Minority Report: A seasoned taste of the big leagues

Monday, April 23rd, 2012

“We’re all told at some point in time that we can no longer play the children’s game, we just don’t… don’t know when that’s gonna be. Some of us are told at eighteen, some of us are told at forty, but we’re all told.” – Moneyball (2011)

Dennis Kinney was born in 1952, the same year the then Brooklyn Dodgers were the first team to wear numbers on the front of their jerseys, Jackie Robinson called the New York Yankees a racist organisation for failing to hire a black player five years after he had broken the colour barrier and Honus Wagner – arguably the greatest shortstop ever to play the game – retired from coaching at the age of 77. Between the ages of 26 and 30, Kinney played Major League Baseball for the Cleveland Indians, San Diego Padres, Detroit Tigers and Oakland Athletics. Kinney retired from professional baseball in 1982, having pitched his last inning in relief for the A’s on 20 May that year. As far as the record books go, that’s the end of his story. But on a cold April Sunday morning in 2012, Dennis Kinney strode to the mound in Corkagh Park in Clondalkin for his third relief appearance in two days.

The Moondogs Baseball Club of Lehigh Valley, Pennsylvania, were on their first ever European tour and took on four Irish ball clubs, winning three times and losing only their last game. Kinney, just shy of 60 years and two months of age, was far from the oldest player on their roster. With squad members aged between 48 and 77 the Moondogs enjoyed both the baseball and the hospitality, taking in the sights of Dublin, Kilkenny and Cork after their four-game series.

Kinney wasn’t the only ex-pro on the Moondogs team. Each night over copious pints, former Minor Leaguers and College players regaled those of us who took the Moondogs out in Dublin with tales of managers and players who were legends to us and real people to them. Unable to call time on their love of the game at the end of their careers, they continued to play in the Seniors League in the area in which they’d settled. They each had stories about each other too, every man too modest to proclaim his own achievements. The first baseman told stories about the third baseman’s once-legendary temper. The starting pitcher talked about the first baseman’s minor league batting records. And they all mentioned Kinney.

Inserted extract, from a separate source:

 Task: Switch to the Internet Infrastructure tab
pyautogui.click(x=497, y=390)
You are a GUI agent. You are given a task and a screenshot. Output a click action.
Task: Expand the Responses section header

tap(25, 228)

“He’s a major leaguer, kid. Let me tell you this about major leaguers, he may have only spent five minutes in the bigs, he’ll still be the best pitcher you’ve ever faced in your life – and Kinney spent four years there.”

I didn’t get to face Kinney. He cleaved through the six batters ahead of me, leaving me standing on-deck wondering if I really wanted to take my turn at the plate. Kinney threw with deception and guile. He still consults with current pitchers, teaching them techniques to improve their delivery. His pitches were demonic, starting eight inches outside of the strike zone and zipping in sharply at the last minute. Anyone who swung struck out. Anyone who didn’t swing struck out. The experience served as both a learning curve and as a lesson to count ourselves lucky we don’t face an ex-major leaguer every week.

The Moondogs were generous in their victories and magnanimous in their lone defeat to the Irish League Champion Spartans, presenting each team with both much-needed equipment and a host of souvenirs – the latter including the bruise on my left shin from a minor-league screwball pitch that screwed a little low. I sat after the last game, saying my thanks to Eddie Bartholomew, the Moondogs’ first baseman. He shook my hand and told me about his love of the game.

“I’m 62, I’m in the Lehigh Valley Mens’ Senior Baseball League Hall of Fame and I’m retired, but when heard about this trip, how could I refuse? It doesn’t matter if you’re 62, the offer comes to travel the world playing the game you love, you jump at it.”

A short week later, the Hurricanes B team pulled up to Cavan Rugby Club for a single game against the Cavan Comets, one of the younger teams in the Irish Baseball League. A developmental team, the Comets don’t yet field a team in the A league, and have yet to make the B league playoffs in their short history. Shorn of our front-line pitchers through work commitments, Minyeong Choi was assigned starting duties and didn’t shirk the responsibility. The Korean tossed six innings against a team who had improved immeasurably from their three-win season last year. The Comets’ Forrest Pierce rang up five strikeouts in a strong performance for the hosts as the ‘Canes struggled to assert their dominance early on. The superior experience told in the end, though, as the ‘Canes finished 15-8 winners. The Cavan Comets were outclassed in 2011, but this time round they had kept the contest going to the very end in what was a creditable performance for a young team.

Driving home with another win under our belts, catcher Danny Babcan reflected on how long he might have left in the game. Danny, a youthful 34, mused on having five, or possibly six years left at the demanding position of catcher. I thought of the Moondogs, about to start another season of baseball in Pennsylvania and told him not to worry. We won’t be told we can’t play the children’s game for a while yet – and even then, we might not listen.